From an Interfaith Civic Commemoration at Manchester Cathedral to a football tournament for inner city kids, Remembering Srebrenica’s volunteers in the North West put on 52 community actionevents attended by thousands of people to bring communities together and unite against hatred last July.
The charity’s message in all these commemorations was to embrace difference while remembering the victims of the worst atrocity on European soil since World War Two.
Hundreds of votes have been cast online for nominees in six categories, including for Best Educational Event, Best Community-Focused Event and Srebrenica Community Champion 2016.

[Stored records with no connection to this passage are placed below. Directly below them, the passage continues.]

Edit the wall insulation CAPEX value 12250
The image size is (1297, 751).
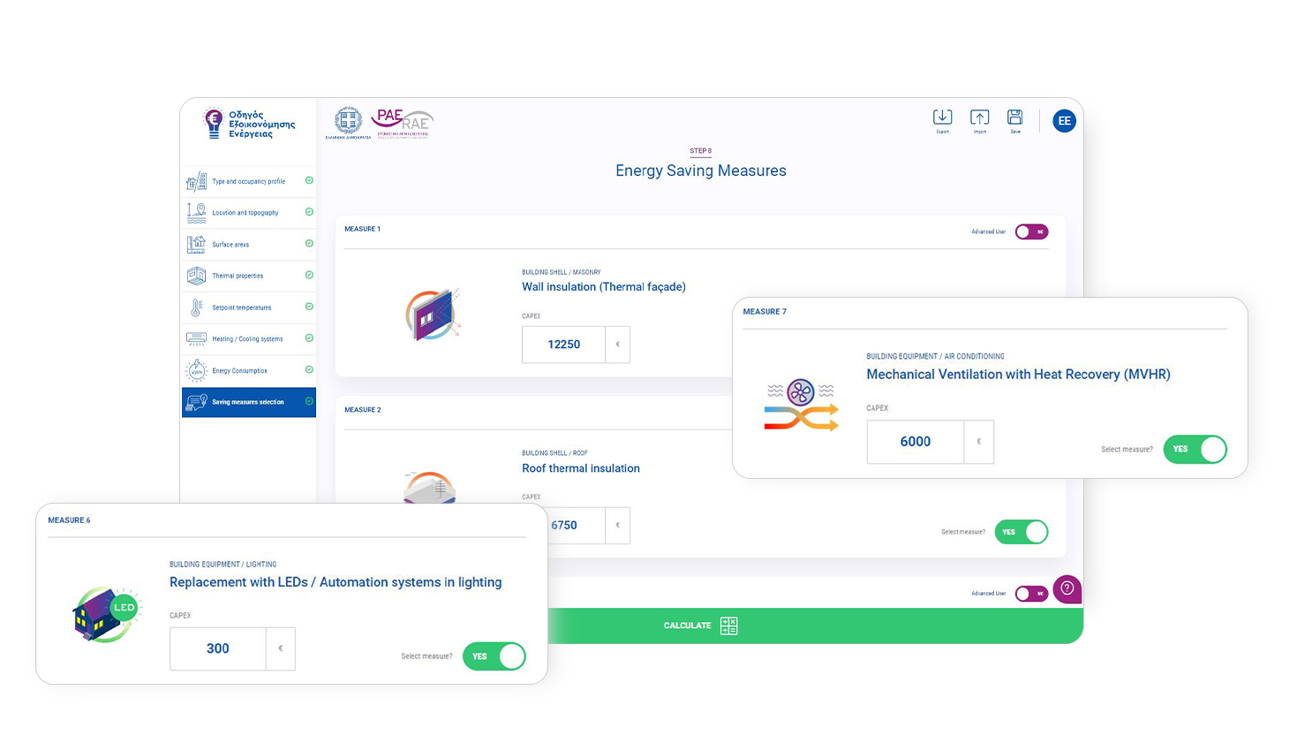click(562, 345)
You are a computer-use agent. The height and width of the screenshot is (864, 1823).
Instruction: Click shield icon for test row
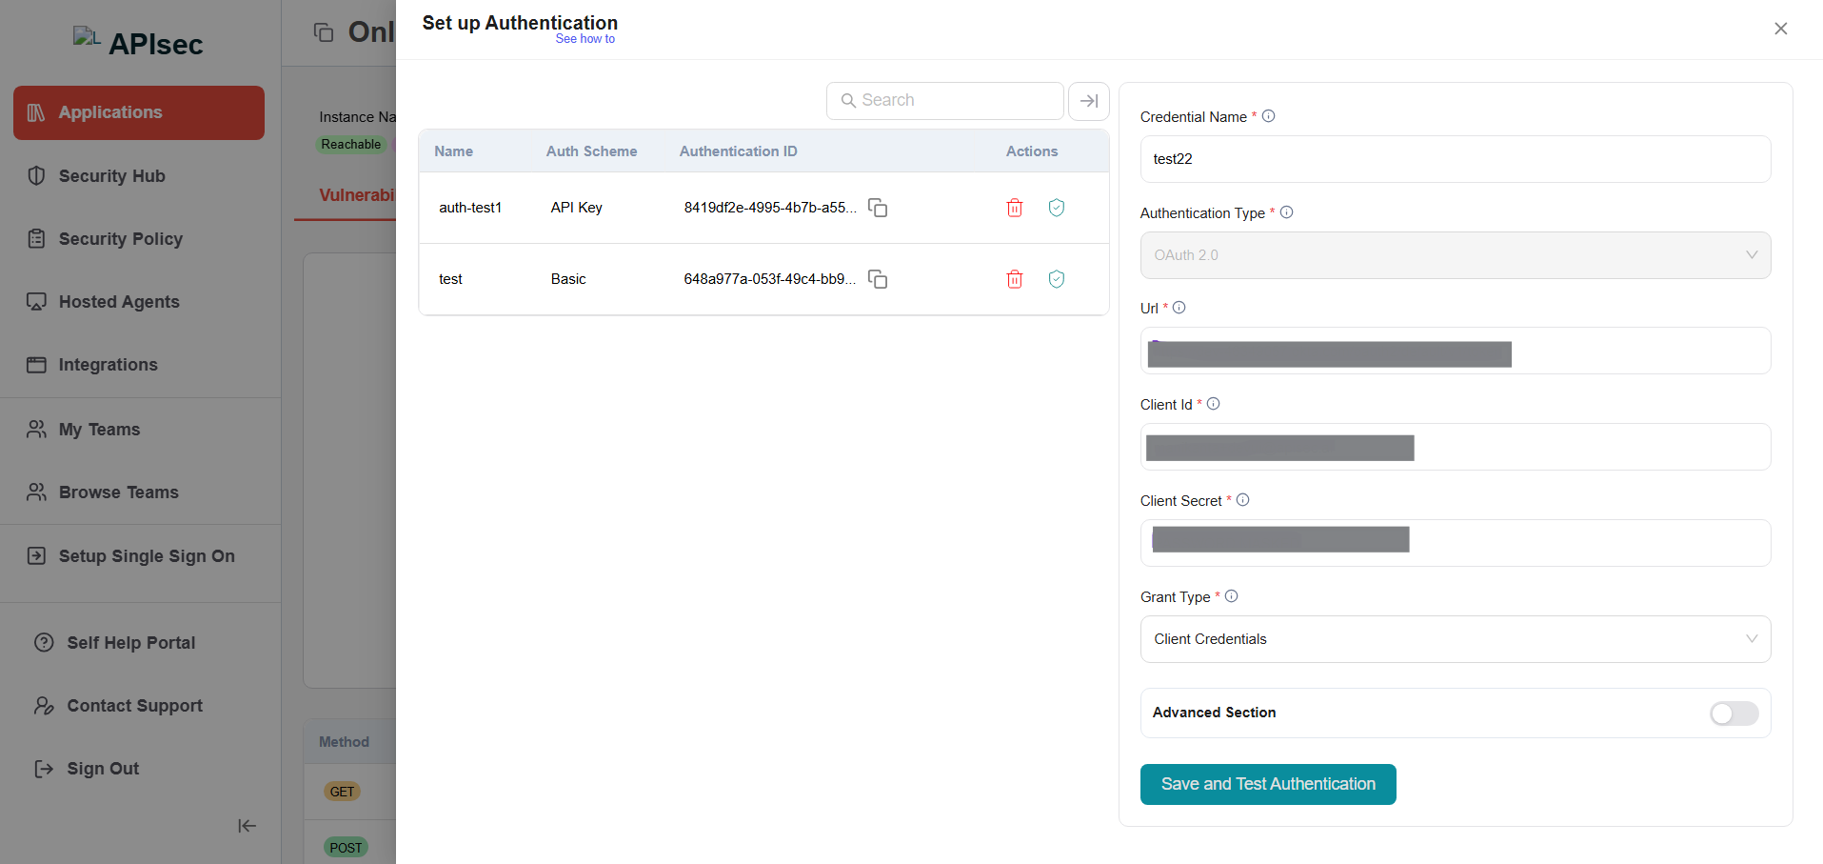click(1056, 279)
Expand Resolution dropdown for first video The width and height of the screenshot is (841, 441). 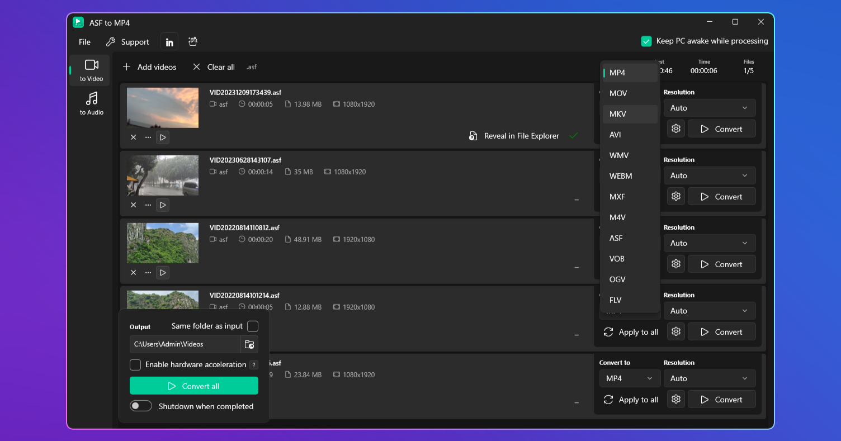point(709,108)
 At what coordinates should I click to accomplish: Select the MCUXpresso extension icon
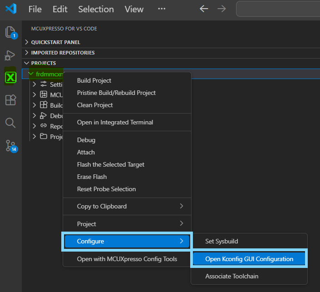[x=10, y=77]
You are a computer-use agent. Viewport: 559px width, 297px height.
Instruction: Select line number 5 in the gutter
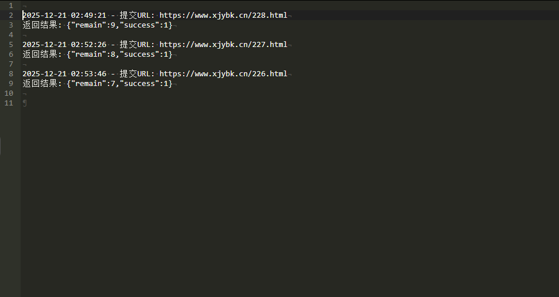(x=10, y=45)
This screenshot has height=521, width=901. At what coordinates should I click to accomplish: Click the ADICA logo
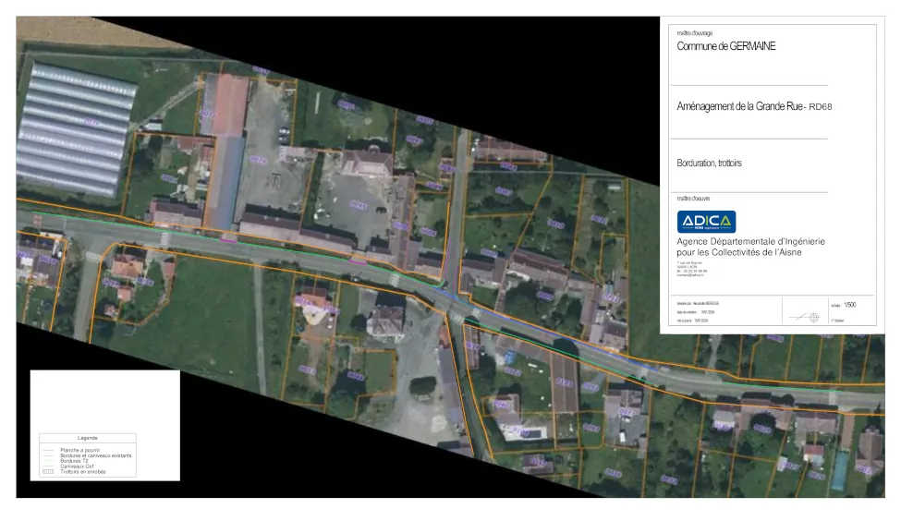point(706,222)
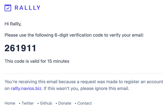Open the Donate footer link
The height and width of the screenshot is (110, 168).
(65, 103)
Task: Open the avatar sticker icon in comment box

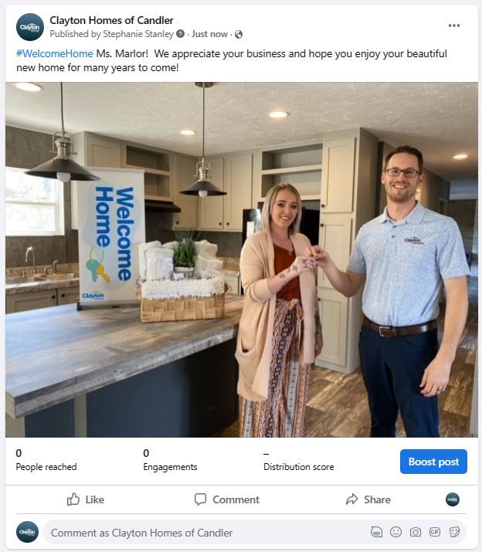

Volunteer event organiser, Katie Parker, who is nominated for Best Community Focused Event explained her motivation for getting involved:
“In January 2016 we visited Bosnia and met the survivors who are still dealing with the traumas of genocide, as well as the mothers of Srebrenica, who are fighting for justice on an international level. We wanted to organise an event that would pay tribute to these women and would also engage a diverse audience with the complex issues of where hatred can lead; and particularly when this affects women.”
“We really engaged with the Bosnian community in Manchester and got their involvement, too. One of the Bosnian women was in tears and told us that ‘no-one had ever done this for her community before’, this was the most successful part of the event for me, personally.”
Chair of Remembering Srebrenica’s North West Board, Elinor Chohan said:
“The time and effort that all of the nominees have put into commemorating Srebrenica is inspiring. This really shows that people in the North West want their communities to be stronger and safer by uniting against hatred and welcoming everyone regardless of their race, religion, sexuality or ability.”
Dr Waqar Azmi OBE, Chairman of Remembering Srebrenica, added:
“Never has it been more important for us to learn the lessons from Srebrenica, so it is vital that we have talented and driven individuals bringing people together. The dedication of our volunteers has meant that we put on nearly 400 community action events, attended by over 50,000 people across the UK last year. By working with schools, councils, faith organisations and other community groups we can challenge those who spread divisive messages in their efforts to breed hatred and intolerance.”
Event organisers focused on the lost generation in Bosnia who never had the opportunity to celebrate their coming of age. By helping communities to take action now, Remembering Srebrenica wants young people to join older people and help build a cohesive society for everyone.
Local councillors, educators, and Community Champions will come together at Sanam restaurant in Manchester on Thursday evening to celebrate their achievements in bringing communities together.